Juliette invite sa famille à venir enfin la voir mais les mesures sanitaires vont-elles permettre cette visite ?

Rendez-vous est pris avec Charlotte pour cet après-midi. Juliette est impatiente comme jamais. Elle tourne en rond dans son petit appartement, déplace un objet, lisse son couvre-lit, redresse un cadre… Elle a souhaité l’accueillir dans son appartement et non pas dans le hall de l’établissement. Après tout, elle se veut chez elle : son palier n’est pas celui de l’EHPAD, il se trouve sur la petite terrasse en rez-de-chaussée du bâtiment A porte 7. Elle aurait eu le sentiment de faire partie de ces « personnes âgées en manque d’autonomie » si elle avait choisi de recevoir sa fille dans une salle commune. Juliette souhaite se montrer comme Juliette, femme à l’intérieur douillet, toujours coquette, la mise en plis impeccable, le sourire rehaussé d’un peu de rouge. Par ailleurs, elle ne veut pas affoler sa fille en lui offrant, dès son arrivée, la vue des résidents les plus handicapés : il sera temps de lui faire visiter les espaces communs, dans lesquels elles rencontreront inévitablement certains pensionnaires parfois vraiment diminués, après lui avoir fait découvrir son petit nid personnel. Elle ne veut surtout pas que sa fille imagine qu’elle n’est entourée que de pauvres petits vieux grabataires et que sa maman, certes « un peu âgée » est amenée à le devenir aussi.
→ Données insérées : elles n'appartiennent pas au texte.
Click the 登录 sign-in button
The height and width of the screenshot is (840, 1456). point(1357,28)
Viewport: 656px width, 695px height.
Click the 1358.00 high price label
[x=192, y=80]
L’heure du rendez-vous approche. La vieille dame se sent un peu anxieuse. Charlotte sera désolée de voir combien son cadre de vie est à présent réduit. Cela étant, elle est fière de ce qu’elle est parvenue à faire de ce petit deux pièces : elle a changé les rideaux, a tout décoré à son goût et sa terrasse est un parc à elle seule tant les jardinières et autres pots de fleurs ou arbustes l’envahissent. Claudette, en bonne voisine, a d’ailleurs accepté de bon cœur que quelques-unes de ses plantations soient installées sur son palier à elle.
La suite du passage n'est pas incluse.